## Data under study
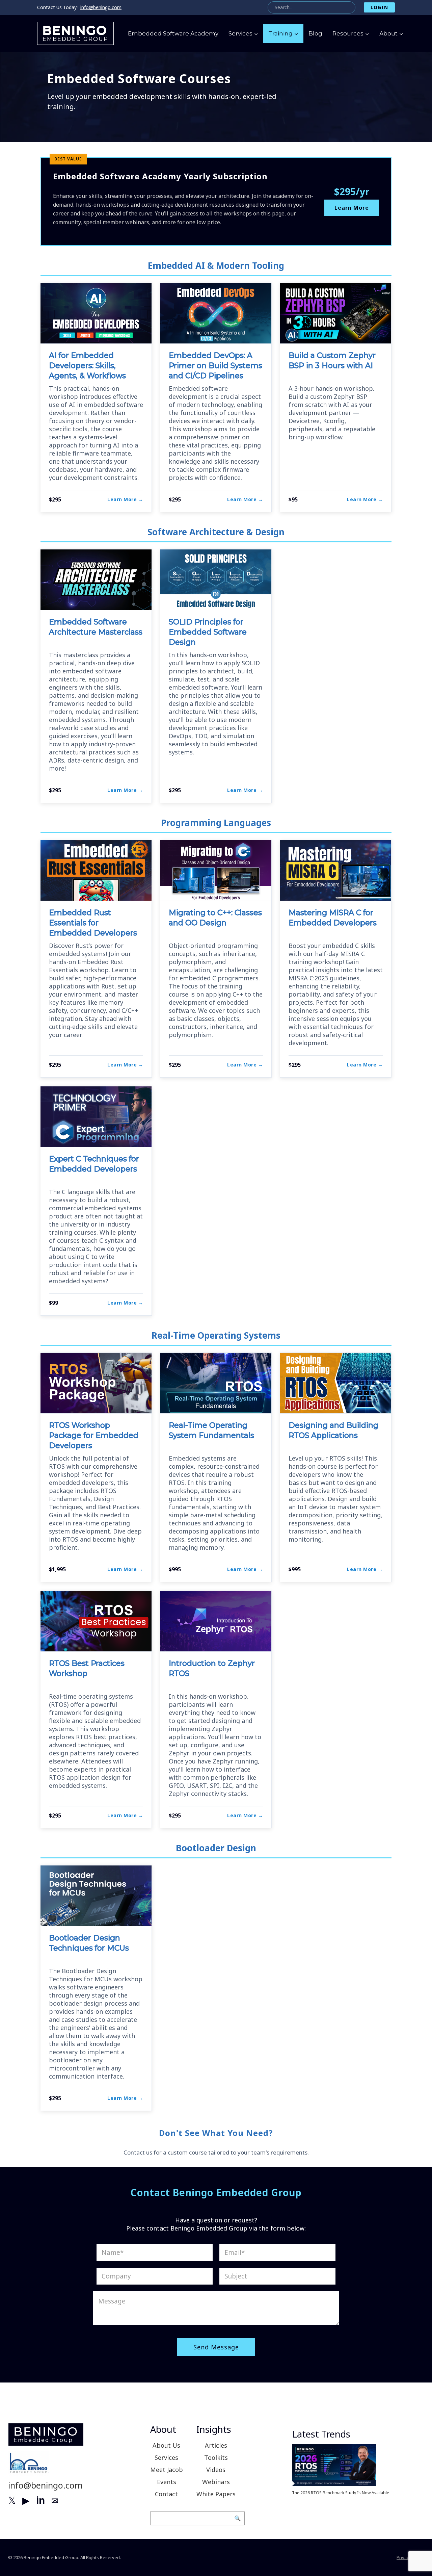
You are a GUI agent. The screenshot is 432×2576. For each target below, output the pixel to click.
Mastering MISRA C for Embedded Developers (333, 917)
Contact (166, 2494)
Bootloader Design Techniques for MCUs (89, 1943)
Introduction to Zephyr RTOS (212, 1668)
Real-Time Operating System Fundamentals (211, 1430)
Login (379, 7)
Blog (315, 33)
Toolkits (216, 2457)
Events (166, 2482)
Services (166, 2457)
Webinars (216, 2482)
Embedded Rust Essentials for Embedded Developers (93, 922)
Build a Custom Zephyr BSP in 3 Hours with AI (332, 360)
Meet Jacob (166, 2470)
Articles (216, 2445)
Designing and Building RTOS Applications (333, 1430)
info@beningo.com (101, 7)
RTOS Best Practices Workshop (87, 1668)
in (40, 2500)
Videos (215, 2470)
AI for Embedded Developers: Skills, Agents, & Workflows (87, 365)
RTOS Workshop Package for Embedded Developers (93, 1435)
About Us (166, 2445)
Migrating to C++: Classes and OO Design (215, 917)
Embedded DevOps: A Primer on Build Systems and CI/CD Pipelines (215, 365)
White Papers (216, 2494)
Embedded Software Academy (173, 33)
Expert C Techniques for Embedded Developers (94, 1164)
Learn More (351, 207)
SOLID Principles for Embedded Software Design (208, 632)
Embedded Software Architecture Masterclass (95, 627)
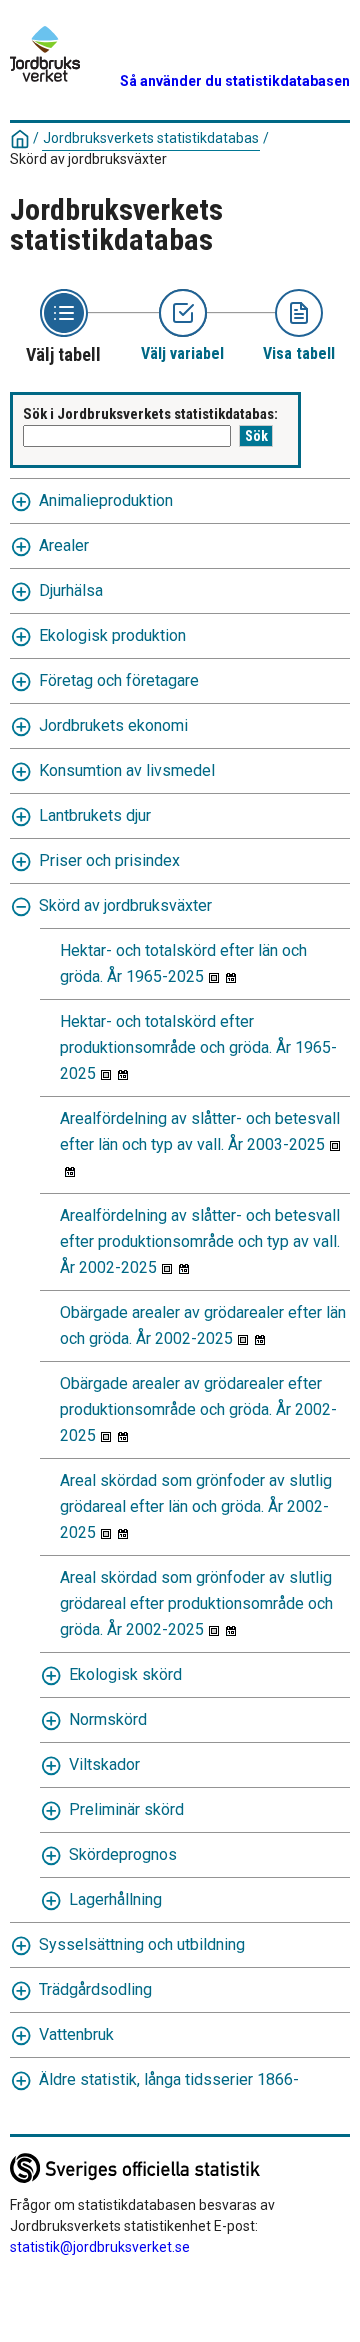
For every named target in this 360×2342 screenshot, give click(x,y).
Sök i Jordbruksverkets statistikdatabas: (150, 414)
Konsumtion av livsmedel (127, 770)
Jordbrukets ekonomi (113, 725)
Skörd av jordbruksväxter (125, 905)
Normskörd (108, 1719)
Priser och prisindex (109, 860)
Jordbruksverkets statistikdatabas (151, 138)
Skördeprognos (123, 1854)
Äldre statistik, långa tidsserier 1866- (169, 2079)
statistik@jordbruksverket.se (100, 2247)
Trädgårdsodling (95, 1989)
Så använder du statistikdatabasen (235, 81)
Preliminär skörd (126, 1809)
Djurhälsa (71, 590)
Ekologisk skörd (125, 1674)
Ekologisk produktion (112, 635)
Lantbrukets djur (95, 815)
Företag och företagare (119, 680)
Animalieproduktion (106, 500)
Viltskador (104, 1764)
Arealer (64, 545)
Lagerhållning (115, 1899)
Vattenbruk (76, 2034)
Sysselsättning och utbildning (142, 1944)
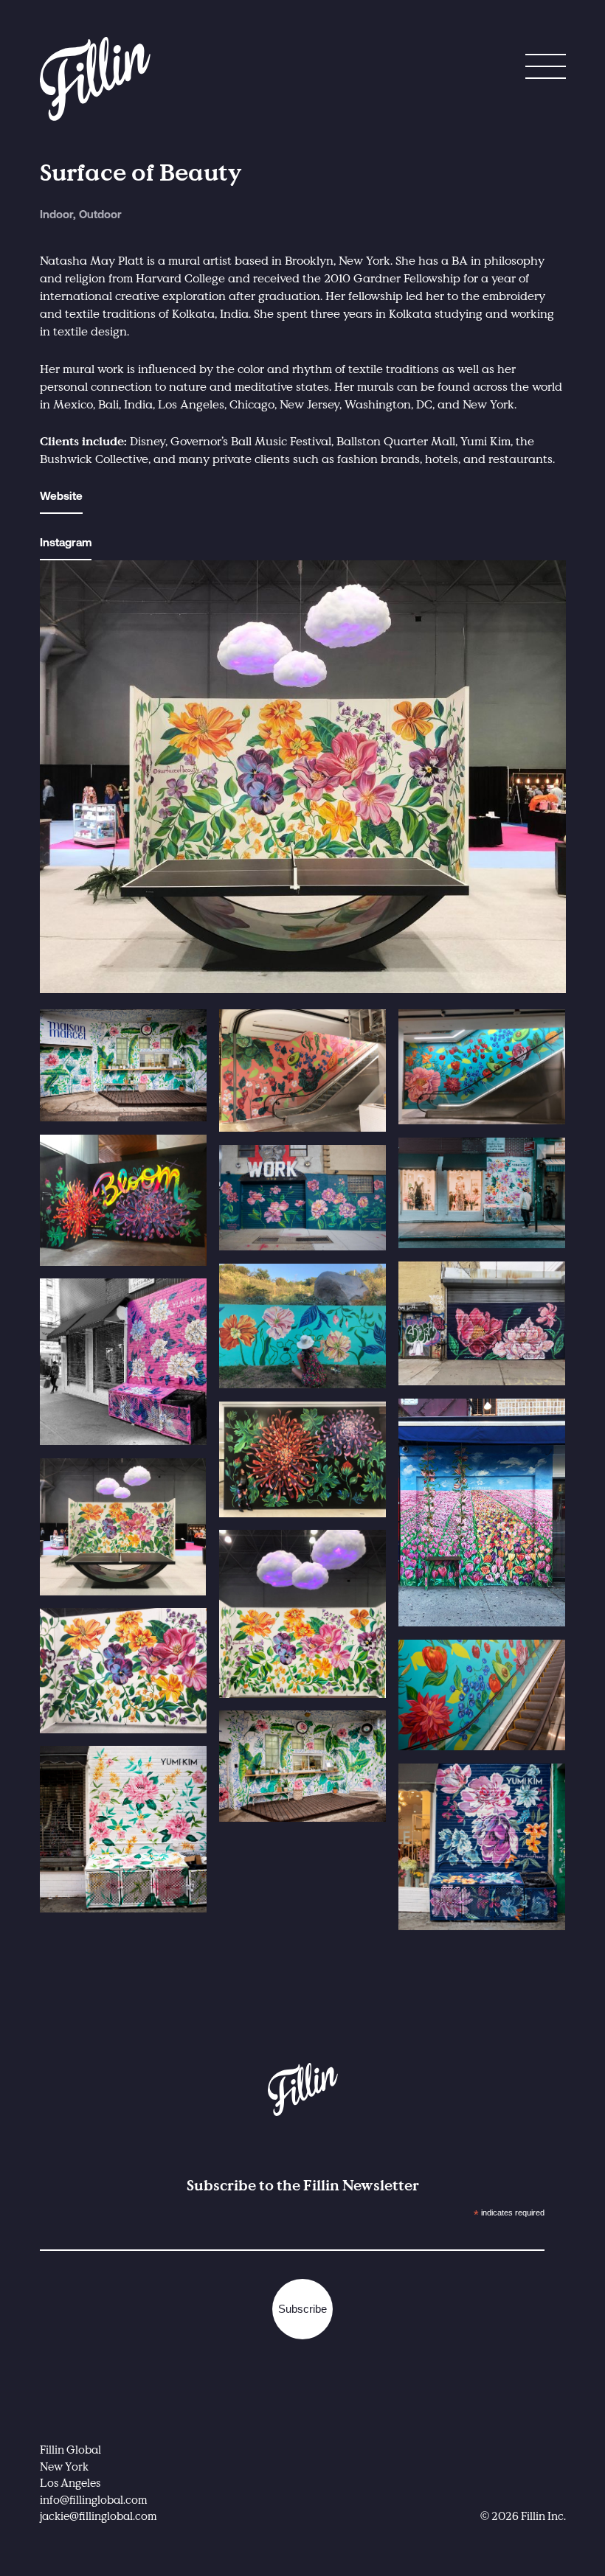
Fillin (95, 79)
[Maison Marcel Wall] (123, 1065)
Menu (545, 70)
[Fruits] (302, 1070)
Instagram (65, 543)
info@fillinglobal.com (94, 2499)
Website (61, 497)
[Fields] (481, 1513)
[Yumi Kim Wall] (123, 1361)
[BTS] (302, 1326)
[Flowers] (302, 1197)
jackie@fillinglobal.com (98, 2515)
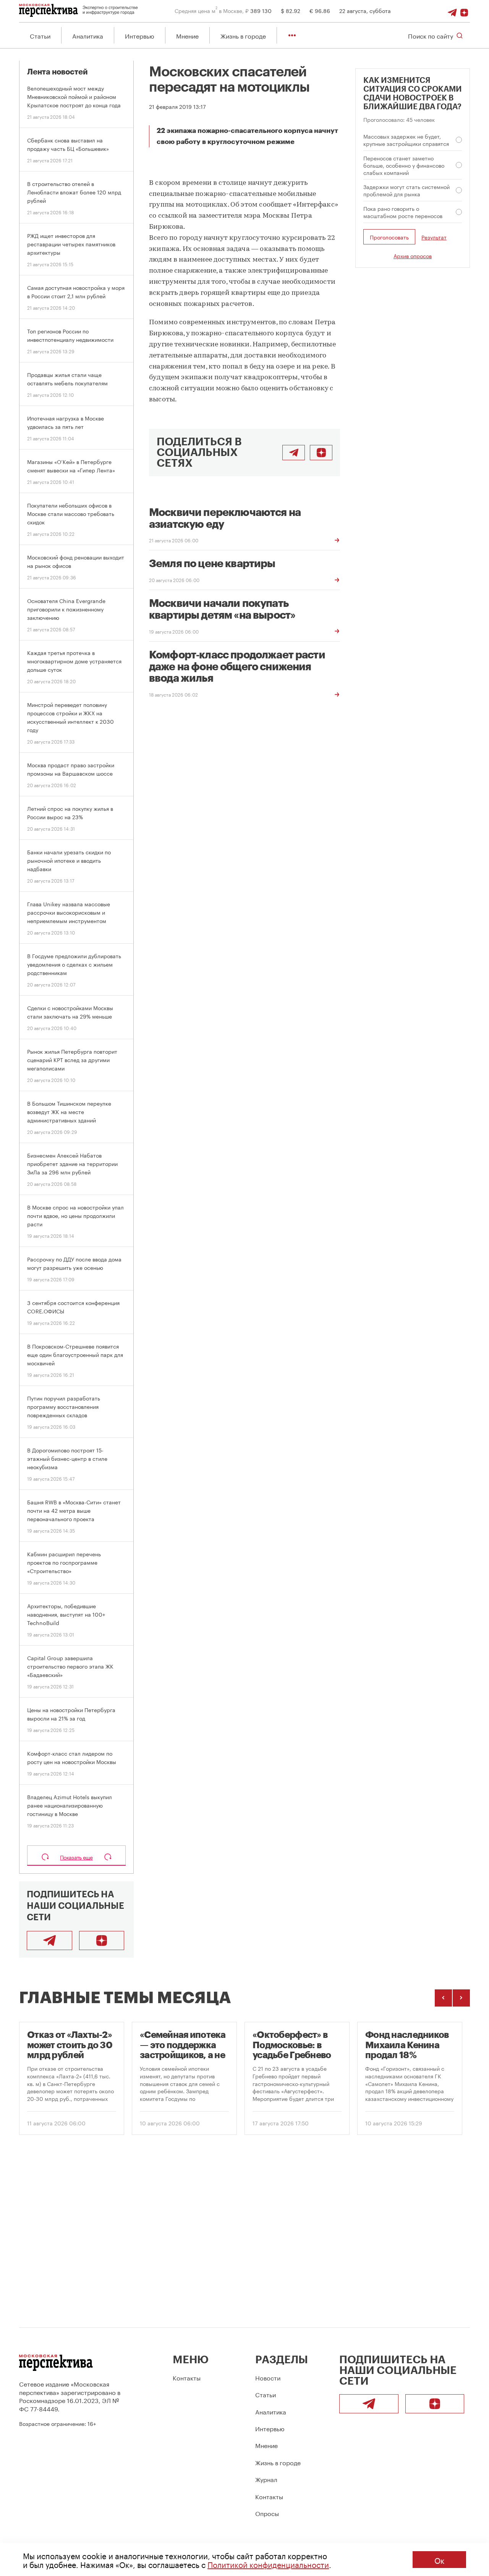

## To do
The reply must contain every entry above, exactly as written, and none of the pictures.

## Result for this exercise
You are a GUI agent. The screenshot is 432×2576. For each target below, output the pixel to click.
Mastering MISRA C for Embedded Developers (333, 917)
Contact (166, 2494)
Bootloader Design Techniques for MCUs (89, 1943)
Introduction to Zephyr RTOS (212, 1668)
Real-Time Operating System Fundamentals (211, 1430)
Login (379, 7)
Blog (315, 33)
Toolkits (216, 2457)
Events (166, 2482)
Services (166, 2457)
Webinars (216, 2482)
Embedded Rust Essentials for Embedded Developers (93, 922)
Build a Custom Zephyr BSP in 3 Hours with AI (332, 360)
Meet Jacob (166, 2470)
Articles (216, 2445)
Designing and Building RTOS Applications (333, 1430)
info@beningo.com (101, 7)
RTOS Best Practices Workshop (87, 1668)
in (40, 2500)
Videos (215, 2470)
AI for Embedded Developers: Skills, Agents, & Workflows (87, 365)
RTOS Workshop Package for Embedded Developers (93, 1435)
About Us (166, 2445)
Migrating to C++: Classes and OO Design (215, 917)
Embedded DevOps: A Primer on Build Systems and CI/CD Pipelines (215, 365)
White Papers (216, 2494)
Embedded Software Academy (173, 33)
Expert C Techniques for Embedded Developers (94, 1164)
Learn More (351, 207)
SOLID Principles for Embedded Software Design (208, 632)
Embedded Software Architecture Masterclass (95, 627)
For every named target in this 360×2342 screenshot, give click(x,y).
Sök i Jordbruksverkets statistikdatabas: (150, 414)
Konsumtion av livsmedel (127, 770)
Jordbrukets ekonomi (113, 725)
Skörd av jordbruksväxter (125, 905)
Normskörd (108, 1719)
Priser och prisindex (109, 860)
Jordbruksverkets statistikdatabas (151, 138)
Skördeprognos (123, 1854)
Äldre statistik, långa tidsserier 1866- (169, 2079)
statistik@jordbruksverket.se (100, 2247)
Trädgårdsodling (95, 1989)
Så använder du statistikdatabasen (235, 81)
Preliminär skörd (126, 1809)
Djurhälsa (71, 590)
Ekologisk skörd (125, 1674)
Ekologisk produktion (112, 635)
Lantbrukets djur (95, 815)
Företag och företagare (119, 680)
Animalieproduktion (106, 500)
Viltskador (104, 1764)
Arealer (64, 545)
Lagerhållning (115, 1899)
Vattenbruk (76, 2034)
Sysselsättning och utbildning (142, 1944)
Fillin (95, 79)
[Maison Marcel Wall] (123, 1065)
Menu (545, 70)
[Fruits] (302, 1070)
Instagram (65, 543)
info@fillinglobal.com (94, 2499)
Website (61, 497)
[Fields] (481, 1513)
[Yumi Kim Wall] (123, 1361)
[BTS] (302, 1326)
[Flowers] (302, 1197)
jackie@fillinglobal.com (98, 2515)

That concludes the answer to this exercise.